> _Task instructions_
Restate word for word the entries below, starting with the line with "Colors (150, 2475)" and continuing through the line with "Leonardtown Commercial land (64, 2401)". Include both of those lines and no others.

Saved data entries:

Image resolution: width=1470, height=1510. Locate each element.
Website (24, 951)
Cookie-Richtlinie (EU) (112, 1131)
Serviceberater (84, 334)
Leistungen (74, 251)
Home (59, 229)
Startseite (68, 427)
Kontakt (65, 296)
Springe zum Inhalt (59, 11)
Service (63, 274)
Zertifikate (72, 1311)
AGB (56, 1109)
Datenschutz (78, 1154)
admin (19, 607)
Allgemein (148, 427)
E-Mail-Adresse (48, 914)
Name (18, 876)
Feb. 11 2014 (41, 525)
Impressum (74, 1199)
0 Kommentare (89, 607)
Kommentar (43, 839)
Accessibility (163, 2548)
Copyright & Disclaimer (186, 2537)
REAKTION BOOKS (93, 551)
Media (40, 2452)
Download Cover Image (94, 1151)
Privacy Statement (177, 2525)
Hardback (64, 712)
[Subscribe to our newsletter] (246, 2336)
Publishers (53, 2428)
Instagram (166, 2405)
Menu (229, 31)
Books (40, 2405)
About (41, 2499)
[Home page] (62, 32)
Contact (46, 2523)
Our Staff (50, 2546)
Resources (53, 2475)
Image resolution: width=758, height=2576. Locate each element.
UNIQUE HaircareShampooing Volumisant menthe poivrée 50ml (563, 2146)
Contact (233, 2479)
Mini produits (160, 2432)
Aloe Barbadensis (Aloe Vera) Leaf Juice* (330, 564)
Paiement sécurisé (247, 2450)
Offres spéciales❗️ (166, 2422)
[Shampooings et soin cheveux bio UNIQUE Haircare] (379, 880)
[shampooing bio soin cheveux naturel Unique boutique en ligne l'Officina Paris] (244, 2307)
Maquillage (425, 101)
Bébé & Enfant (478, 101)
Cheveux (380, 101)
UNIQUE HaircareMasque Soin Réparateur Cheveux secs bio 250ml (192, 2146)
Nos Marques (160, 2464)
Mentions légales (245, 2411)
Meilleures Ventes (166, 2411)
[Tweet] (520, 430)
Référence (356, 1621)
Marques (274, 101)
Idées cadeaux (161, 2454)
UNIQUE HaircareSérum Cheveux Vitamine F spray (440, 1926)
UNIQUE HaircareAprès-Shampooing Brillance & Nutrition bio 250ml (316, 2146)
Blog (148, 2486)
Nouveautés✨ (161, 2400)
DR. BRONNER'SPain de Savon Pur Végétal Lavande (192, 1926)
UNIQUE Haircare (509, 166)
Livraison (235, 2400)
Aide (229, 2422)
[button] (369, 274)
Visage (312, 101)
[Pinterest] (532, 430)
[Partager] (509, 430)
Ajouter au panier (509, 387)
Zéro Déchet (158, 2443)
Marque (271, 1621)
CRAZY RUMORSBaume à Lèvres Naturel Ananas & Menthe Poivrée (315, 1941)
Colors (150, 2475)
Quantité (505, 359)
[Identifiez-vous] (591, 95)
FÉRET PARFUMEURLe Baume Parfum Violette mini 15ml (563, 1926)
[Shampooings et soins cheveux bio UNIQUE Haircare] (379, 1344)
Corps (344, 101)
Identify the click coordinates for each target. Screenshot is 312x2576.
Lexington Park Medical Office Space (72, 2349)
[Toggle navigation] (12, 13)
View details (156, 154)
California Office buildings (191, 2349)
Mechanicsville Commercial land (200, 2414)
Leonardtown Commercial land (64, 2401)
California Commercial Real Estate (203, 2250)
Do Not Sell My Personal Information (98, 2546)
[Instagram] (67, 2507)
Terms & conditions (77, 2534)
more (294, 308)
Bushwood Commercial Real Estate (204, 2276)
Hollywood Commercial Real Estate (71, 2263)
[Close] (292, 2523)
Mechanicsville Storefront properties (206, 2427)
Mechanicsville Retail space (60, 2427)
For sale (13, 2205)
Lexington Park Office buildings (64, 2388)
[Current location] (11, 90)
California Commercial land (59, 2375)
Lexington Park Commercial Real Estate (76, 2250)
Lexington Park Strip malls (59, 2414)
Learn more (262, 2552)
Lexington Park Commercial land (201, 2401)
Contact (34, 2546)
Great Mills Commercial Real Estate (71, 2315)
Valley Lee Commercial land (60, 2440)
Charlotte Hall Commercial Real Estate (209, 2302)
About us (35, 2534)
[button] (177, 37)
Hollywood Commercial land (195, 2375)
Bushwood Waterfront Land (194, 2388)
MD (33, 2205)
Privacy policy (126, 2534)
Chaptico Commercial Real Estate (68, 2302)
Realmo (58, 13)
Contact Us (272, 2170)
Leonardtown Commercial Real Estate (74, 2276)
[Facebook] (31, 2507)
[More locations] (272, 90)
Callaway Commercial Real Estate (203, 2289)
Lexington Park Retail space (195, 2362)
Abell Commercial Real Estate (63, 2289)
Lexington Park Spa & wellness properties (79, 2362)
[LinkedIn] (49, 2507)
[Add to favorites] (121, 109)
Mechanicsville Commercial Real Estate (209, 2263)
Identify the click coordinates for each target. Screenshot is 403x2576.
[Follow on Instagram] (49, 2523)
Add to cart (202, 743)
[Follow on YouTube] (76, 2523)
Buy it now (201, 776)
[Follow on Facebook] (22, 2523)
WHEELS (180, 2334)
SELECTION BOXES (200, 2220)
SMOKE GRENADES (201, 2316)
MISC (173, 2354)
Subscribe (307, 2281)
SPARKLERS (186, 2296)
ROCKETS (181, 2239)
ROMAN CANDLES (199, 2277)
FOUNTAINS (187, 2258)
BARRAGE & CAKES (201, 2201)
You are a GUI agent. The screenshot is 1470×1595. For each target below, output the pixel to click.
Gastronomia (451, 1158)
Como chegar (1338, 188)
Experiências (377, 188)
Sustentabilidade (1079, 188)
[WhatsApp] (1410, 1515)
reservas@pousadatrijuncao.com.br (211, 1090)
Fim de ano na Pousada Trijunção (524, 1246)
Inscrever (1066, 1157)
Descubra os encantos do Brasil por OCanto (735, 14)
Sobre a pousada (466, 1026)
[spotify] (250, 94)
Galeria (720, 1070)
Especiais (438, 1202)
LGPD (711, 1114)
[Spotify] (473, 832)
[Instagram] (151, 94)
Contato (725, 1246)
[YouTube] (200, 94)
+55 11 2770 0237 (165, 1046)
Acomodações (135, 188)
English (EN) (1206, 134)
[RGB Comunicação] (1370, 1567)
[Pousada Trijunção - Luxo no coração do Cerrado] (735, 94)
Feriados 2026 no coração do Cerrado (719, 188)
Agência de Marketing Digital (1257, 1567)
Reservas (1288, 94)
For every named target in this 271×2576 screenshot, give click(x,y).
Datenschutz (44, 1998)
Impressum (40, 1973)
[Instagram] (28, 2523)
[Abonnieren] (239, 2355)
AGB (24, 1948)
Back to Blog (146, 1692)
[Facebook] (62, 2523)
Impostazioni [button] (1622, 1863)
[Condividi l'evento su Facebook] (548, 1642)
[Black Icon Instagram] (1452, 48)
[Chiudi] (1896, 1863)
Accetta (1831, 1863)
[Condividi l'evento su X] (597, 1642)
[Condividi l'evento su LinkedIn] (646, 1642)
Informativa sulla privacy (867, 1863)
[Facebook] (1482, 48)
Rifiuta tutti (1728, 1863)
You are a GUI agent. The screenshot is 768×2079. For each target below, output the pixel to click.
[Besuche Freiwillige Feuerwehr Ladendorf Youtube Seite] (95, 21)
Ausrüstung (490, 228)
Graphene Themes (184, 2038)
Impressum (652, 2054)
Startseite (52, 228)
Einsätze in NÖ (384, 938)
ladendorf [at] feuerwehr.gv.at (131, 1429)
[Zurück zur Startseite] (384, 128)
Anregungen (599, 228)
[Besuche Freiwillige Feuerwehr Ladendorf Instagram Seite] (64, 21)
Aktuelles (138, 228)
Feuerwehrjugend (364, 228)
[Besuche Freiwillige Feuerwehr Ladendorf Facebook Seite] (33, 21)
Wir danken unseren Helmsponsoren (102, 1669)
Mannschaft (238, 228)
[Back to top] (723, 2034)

> _Output for this exercise_
Colors (150, 2475)
Quantité (505, 359)
[Identifiez-vous] (591, 95)
FÉRET PARFUMEURLe Baume Parfum Violette mini 15ml (563, 1926)
[Shampooings et soins cheveux bio UNIQUE Haircare] (379, 1344)
Corps (344, 101)
Identify the click coordinates for each target. Screenshot is 312x2576.
Lexington Park Medical Office Space (72, 2349)
[Toggle navigation] (12, 13)
View details (156, 154)
California Office buildings (191, 2349)
Mechanicsville Commercial land (200, 2414)
Leonardtown Commercial land (64, 2401)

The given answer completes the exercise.